SNAKES ON A PLANE.
Yes, I saw it. It was a "before 6 p.m. 'bargain' matinee," but I paid for myself and my two children to see SNAKES ON A PLANE.
How was it?
Thirty seconds into the movie, I was ready to see the snakes on the titular plane. Plot? Characters? Motivations? Don't care. I already knew the movie would be "bad"--at least based on high-falutin' film academician standards. This movie is not for them. I wanted to see the snakes on the plane. Period.
As the credits started, I thought to myself, "Samuel L. Jackson. I bet that's the only name I recognize in this cast." I lost that bet. The second name in the credits is Julianna Margulies (wow, leaving ER makes her the Shelley Long of 2000) and I also recognized Kenan Thompson (Hey, hey hey!). The name Lin Shaye seemed familiar, and looking her up online I realzied I first saw her in a 1970s t.v. movie about the Triangle Shirt Mfg. Company factory fire.
The set-up is as brief as it can be. I think it took us about twenty minutes to get to the plane, and it's flight list of no-dimensional characters. That's right, they're so thin they're not even one-dimensional. There's the older flight attendant, the young flight attendant, the male flight attendant whom everybody thinks is gay, and the somewhere-in-the-middle on her last day before quitting (to go to law school, of course) flight attendant. That will be our female lead. There's the pilot, and the sexually-harassing co-pilot. And that's just the crew.
We have several passengers. One or two of them even have names. Not that we are given their names up front; usually, we get the name much later into the film. There's rapper "3 Cheez" (no wait, it's "3 Gs") and his two bodyguards (one of them gets a name at the end, because we need it for a plot point), hot Mercedes ("like the car--vroom! vroom!"), unnamed mom with unnamed baby, a pair of UMs (Unescorted Minors--kids travelling by themselves), overweight drunken might-be-Hispanic lady, OBM (obnoxious business man--at least he's not American). And Mercedes has a dog which she carries in her purse. The dog's name--I kid you not--is Mary Kate. There's also young couple on honeymoon and a separate horny couple (platinum members of the Mile High Club). And there's a kick boxer--a world-class champion kick boxer.
Can you guess who dies first? Who lives? Dare I spoil it for you?
Oh, let's cut the crap and get real. Anyone who wanted to see the movie has already seen it. We all know that. Heck, it's been out for almost two weeks now and New Line will be lucky if this movie breaks $40 million in box office (before DVD sales).

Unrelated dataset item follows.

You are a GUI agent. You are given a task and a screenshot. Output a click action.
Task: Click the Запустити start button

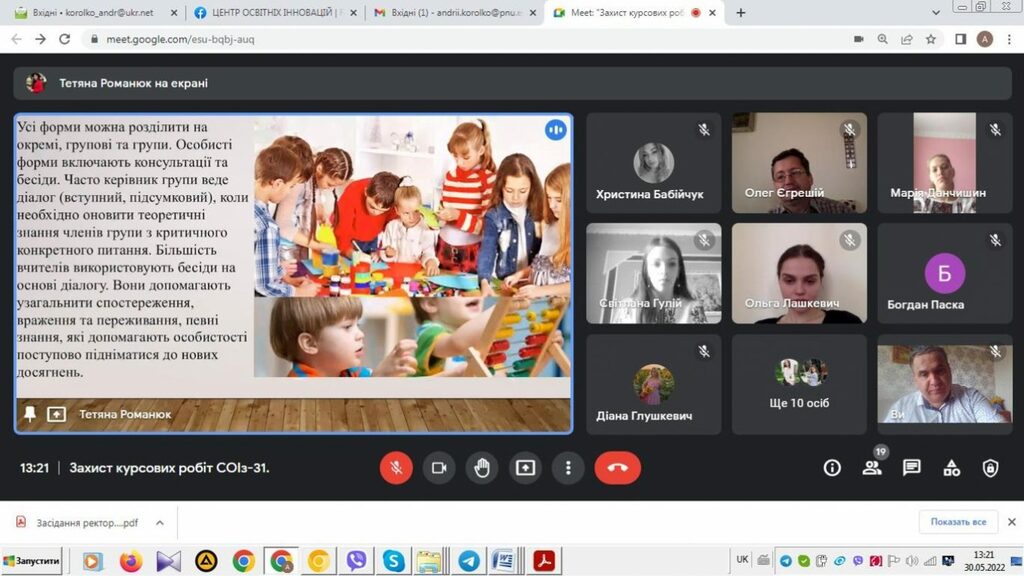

The horny couple (not so subtly) moves into the bathroom, disables the smoke detector, and gets high during their Mile High experience. I knew it was a federal offense to disable airline lavatory smoke detectors, but who knew that disabling said detectors would lead to snakes biting your breast? As their howls of agony are misinterpreted as howls of ecstacy, older flight attendanct notes, "He's good." When the howls stop abruptly (since they're dead), she intones something to the effect of, "Maybe not so good." Yuk it up folks, none of the breathing passengers have realized that we have SNAKES ON A PLANE!
The next attack is some anonymous passenger. I will always call him "Penis Guy" because that's where the snake bites him.
I don't remember attack #3, but attack #4 is "snake eating someone's eye" attack. I can't remember for sure, but I think this was overweight, drunk might-be-Hispanic woman. She's sleeping. And she gets sexually aroused by a large snake slithering up her dress. When she wakes up, the snake bites her eye. At least I think it was her.
The most creative death is not due to snakes. Some poor man gets trampled, and dies from a woman's high-heeled shoe impaling his ear.
Oh, and naturally we have "snakes-eye view" shots throughout the movie. I think these shots are just there to pad the anemic running time.
The movie promises nothing except SNAKES ON A PLANE. It delivers that. And just that. Nothing else. Well, I did see some spark of chemisty between Samuel L. Jackson's character and Julianna Margulies' character (they had names; I just can't remember them). If the film had delivered anything else, just a little something, it would have been worth the price of admission.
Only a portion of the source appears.